Micro Services pipeline for an Industrial Internet of Things (IIOT) Framework… towards Data Engineering

Published in

Coinmonks

10 min readJul 15, 2018

This is my first ever post on Medium to share an excerpt from my Master Thesis; how Micro-Services Architecture helped me in developing a Framework for Industrial Internet of Things in a time frame of 6 months.

Its also with an intent to write for the students who aspire for their Thesis (or final year project), for the new developers eager to learn the flow of how multiple small applications can play a bigger part in the enterprise level application and for all my experienced/skilled audience who would give feedback on how I could have achieve brilliance in my Thesis Implementation. This Thesis is a part of my Masters Degree at RWTH Aachen University, Germany 🇩🇪.

“The idea was to leverage the technology followed in the Internet of Things and overlap them with the 4th generation industrial revolution that is Industry 4.0.”

By now almost everyone have heard the word Micro-Services; small application/service dedicated to perform some particular task independent of any others software or service. Its not something too complicated for a newbie but just a concept of loosely coupled (almost no dependency) software services combined together resulting in a one complete Application.

Micro-Services Architecture (sometimes also referred as Service Oriented Architecture) is a set of services summing up to a complex application. It’s with a concept that if any part of the Application goes down, it should not effect other features and functionality around it. Sounds reliable and robust, right?

Although there’s no formal definition of Micro Services Architecture (MSA) but there are certain characteristics which identifies this claim. Martin Fowler describes Micro-Services as; Software Applications with scalability, business capability, automated deployment, intelligence in the endpoints and decentralized control of languages and data.

*alternative of Micro Services Architecture were Monolithic Application, built on single programming stack and each component highly dependent on one another.

Combining all: Software applications which are independently deploy-able, modular in nature, running a unique process with a well-defined scope, possess lightweight mechanism to serve a business goal and are loosely coupled with high cohesion ends up being a part of Micro Services Architecture. Such architectures are best to handle different programming stack and to make them work together as per the implementation pipeline.

That’s what I did… making a pipeline of several small applications as a building block to my Master Thesis implementation. These implementation of applications were based on Apache Kafka (used for messaging system), Apache Spark (for real-time data streaming and processing), MEAN Stack (Node.js, Angular for data ingestion and visualization), Python for RaspberryPi (along with sensors programming), MySQL (sample data), JAVA Spring (for map-matching) and MongoDB as a Data Lake. Thus, with the total time frame of 6 months in mind it was suitable for me to choose Micro-Services Architecture. In this way I was able to get my hands-on to these technologies for the implementation and saved the time for writing the detailed report as per the requirement of Master Thesis.

→ **Given problem**:
Reproduce word for word the stretch of the micro-services post that starts with the words "Micro-Services Architecture (sometimes" and stops after "on one another.".

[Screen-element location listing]
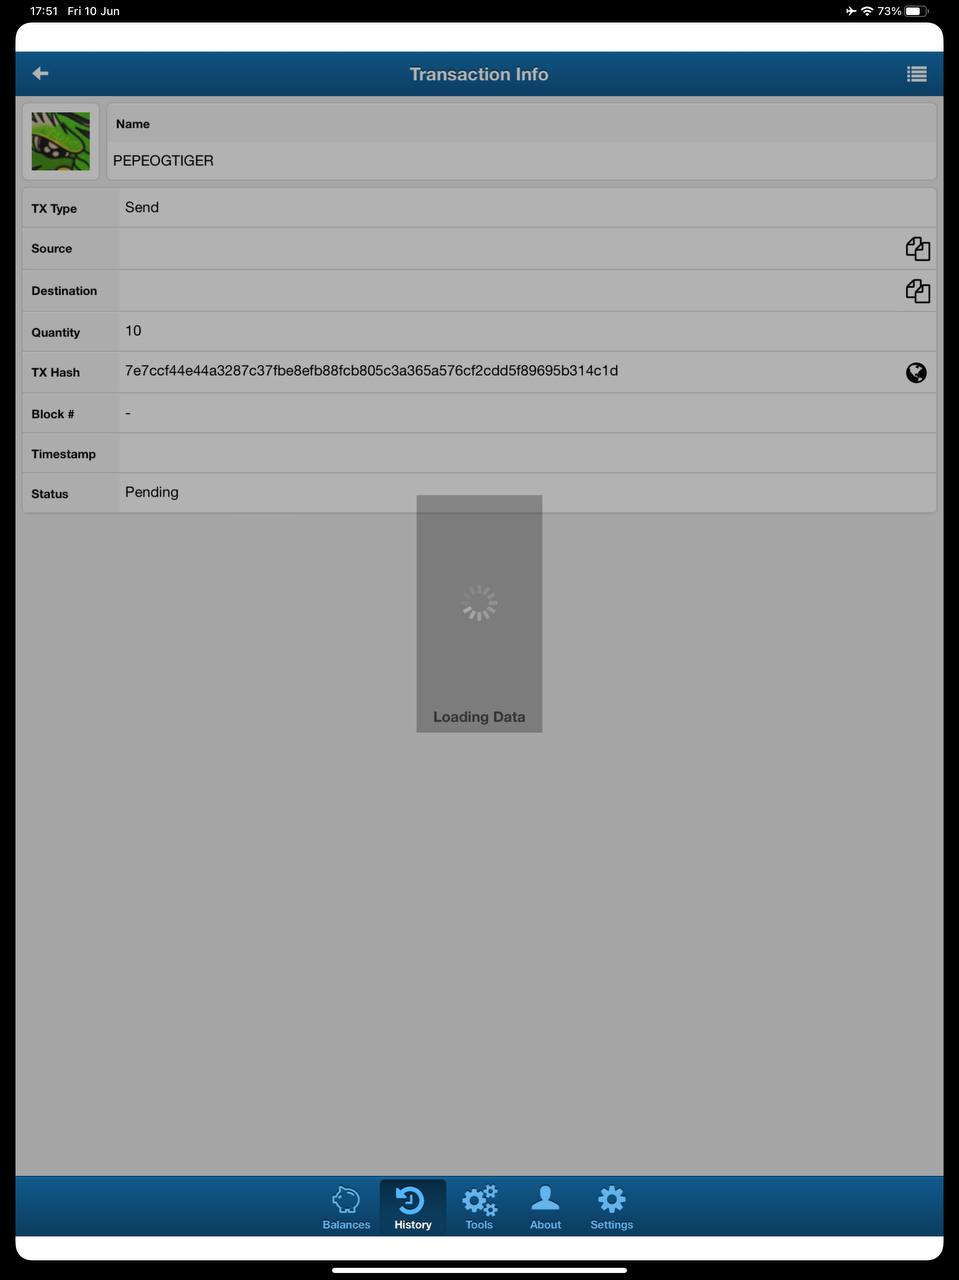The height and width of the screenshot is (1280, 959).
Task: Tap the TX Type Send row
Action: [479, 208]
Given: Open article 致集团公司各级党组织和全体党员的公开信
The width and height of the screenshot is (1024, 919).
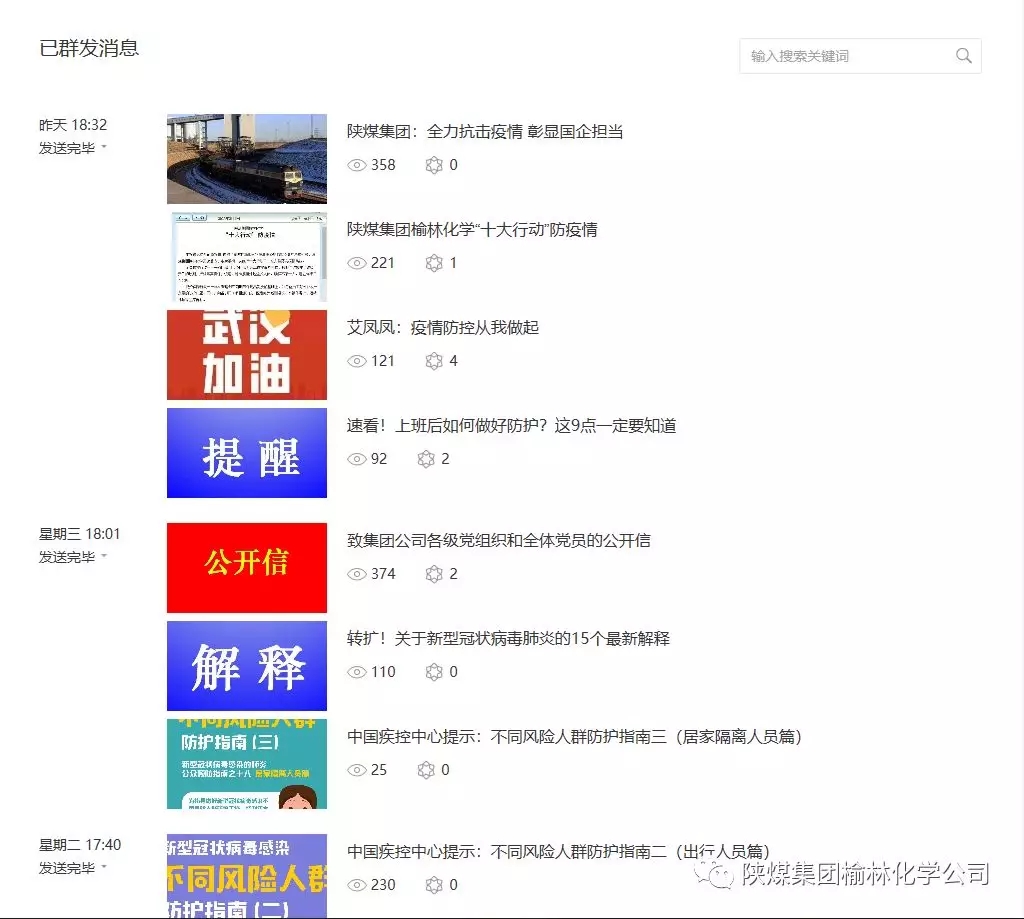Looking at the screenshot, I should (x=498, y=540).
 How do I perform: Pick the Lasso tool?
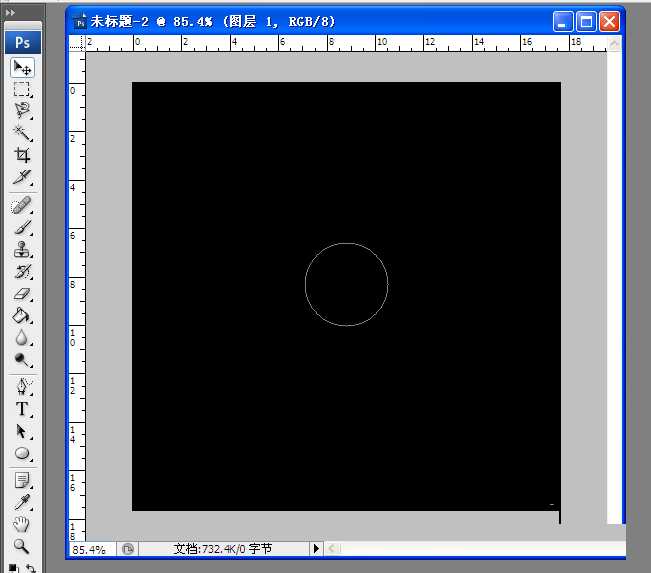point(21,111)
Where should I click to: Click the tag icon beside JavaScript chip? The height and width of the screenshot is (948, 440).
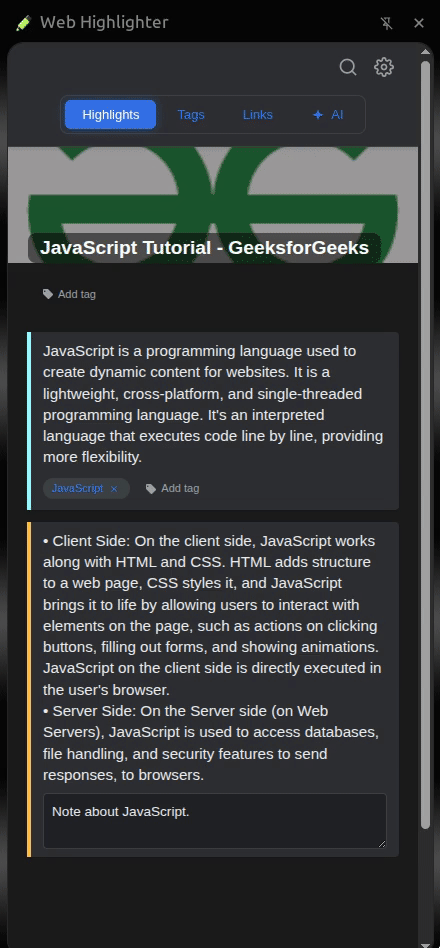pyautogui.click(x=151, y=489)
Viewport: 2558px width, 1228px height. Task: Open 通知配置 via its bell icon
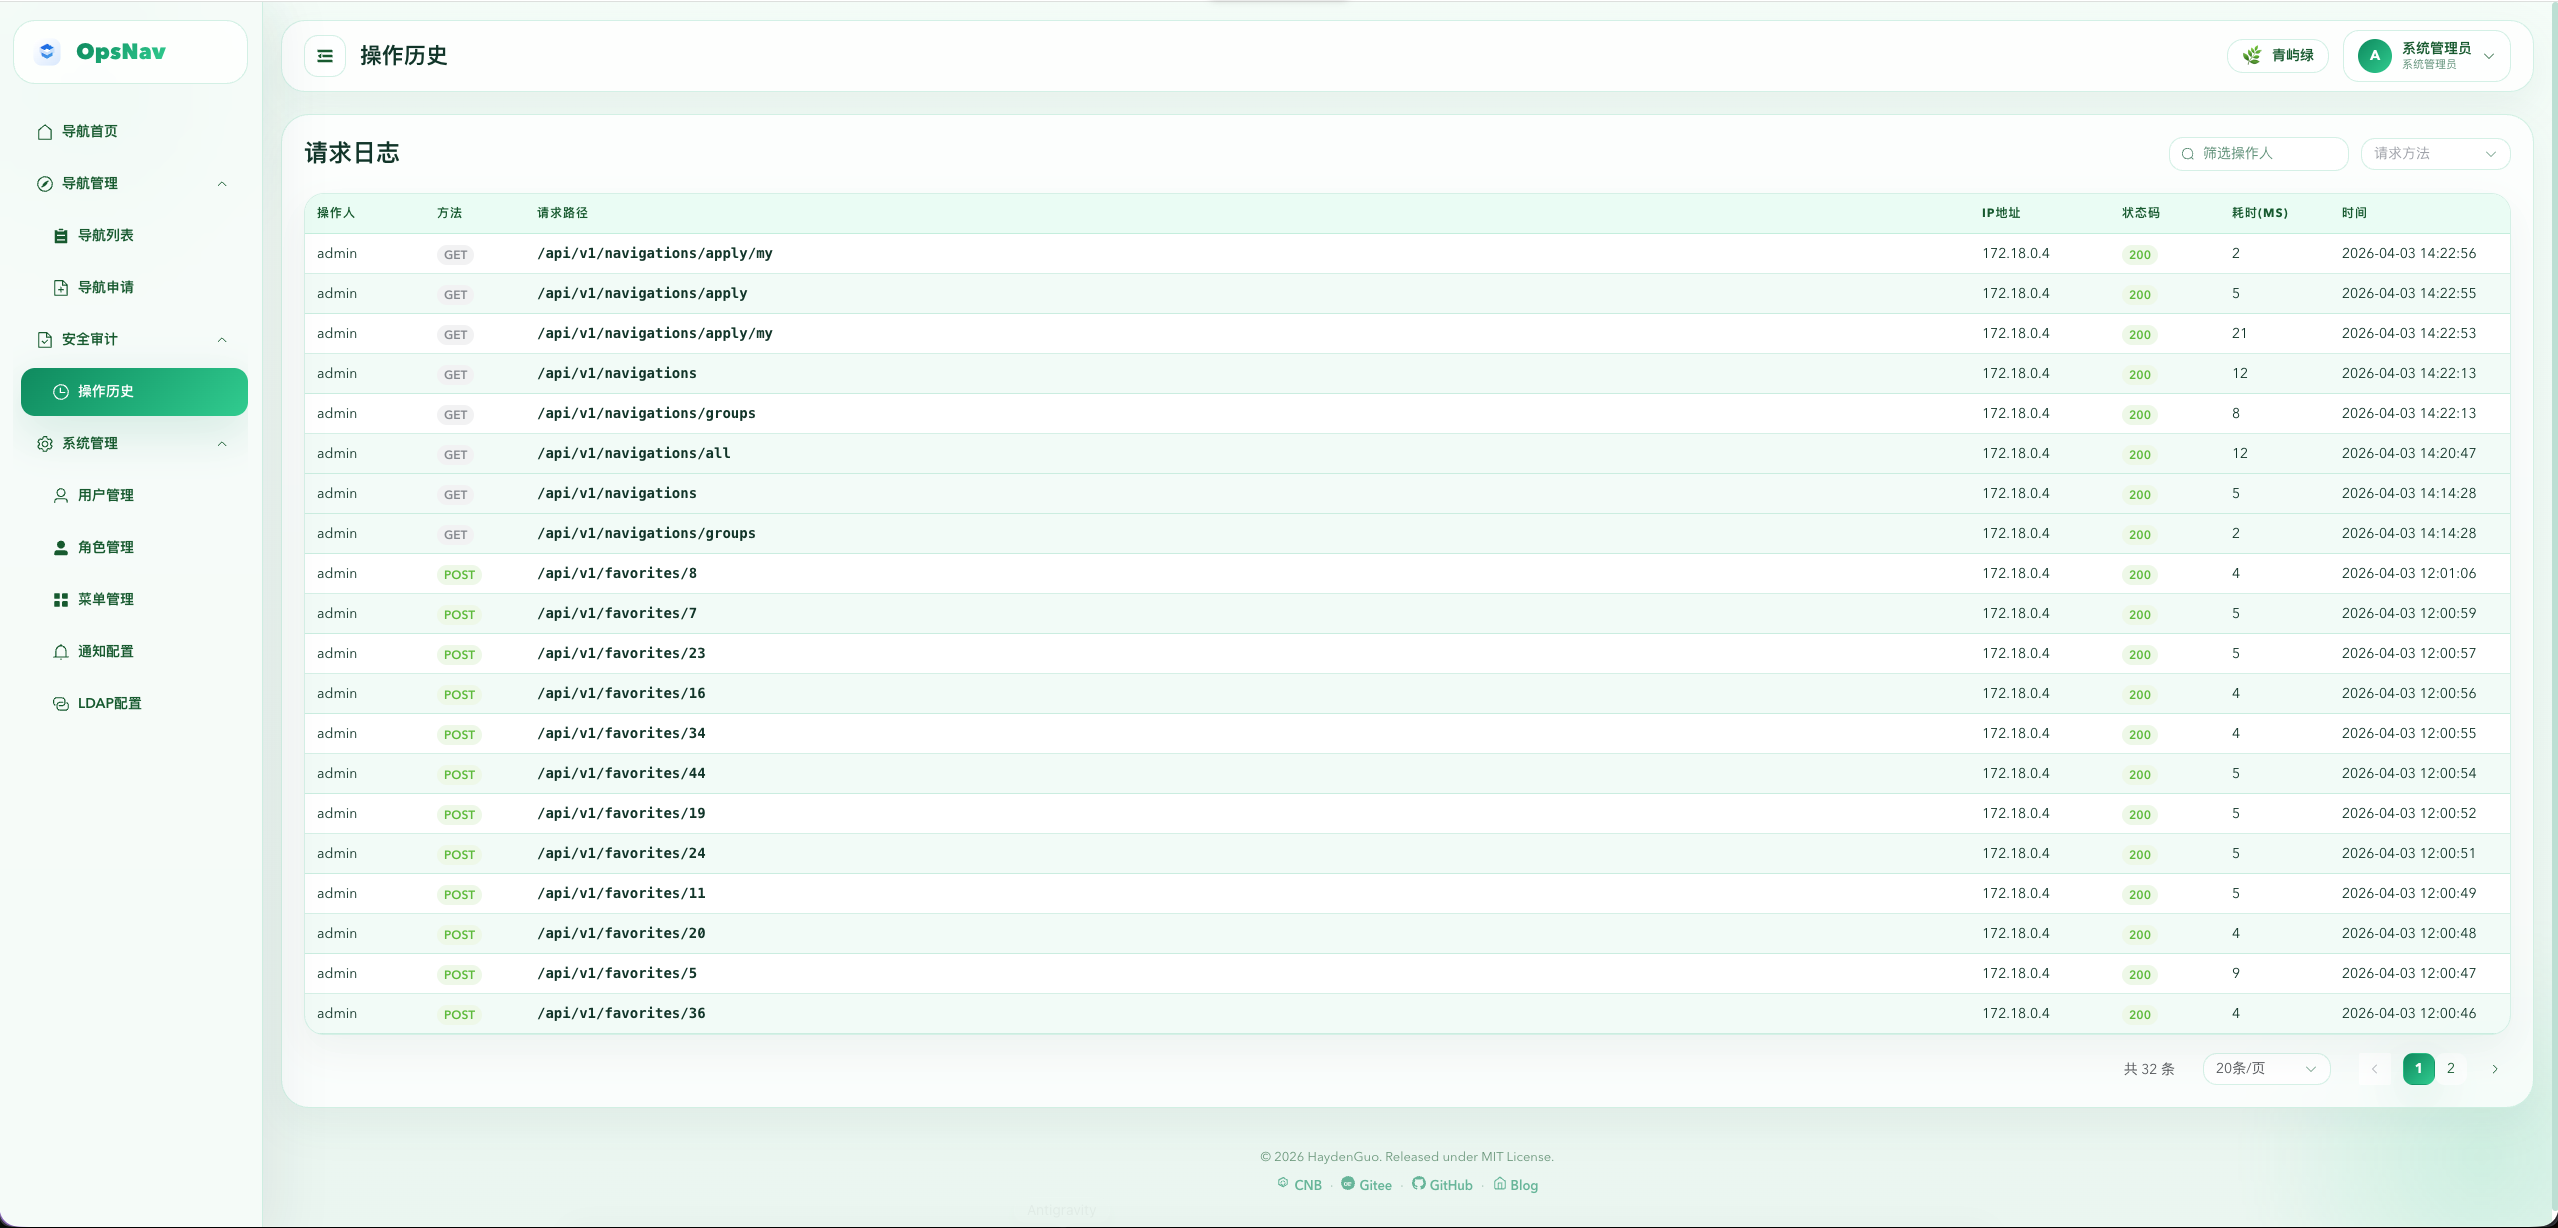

→ **Result of this exercise**:
Micro-Services Architecture (sometimes also referred as Service Oriented Architecture) is a set of services summing up to a complex application. It’s with a concept that if any part of the Application goes down, it should not effect other features and functionality around it. Sounds reliable and robust, right?

Although there’s no formal definition of Micro Services Architecture (MSA) but there are certain characteristics which identifies this claim. Martin Fowler describes Micro-Services as; Software Applications with scalability, business capability, automated deployment, intelligence in the endpoints and decentralized control of languages and data.

*alternative of Micro Services Architecture were Monolithic Application, built on single programming stack and each component highly dependent on one another.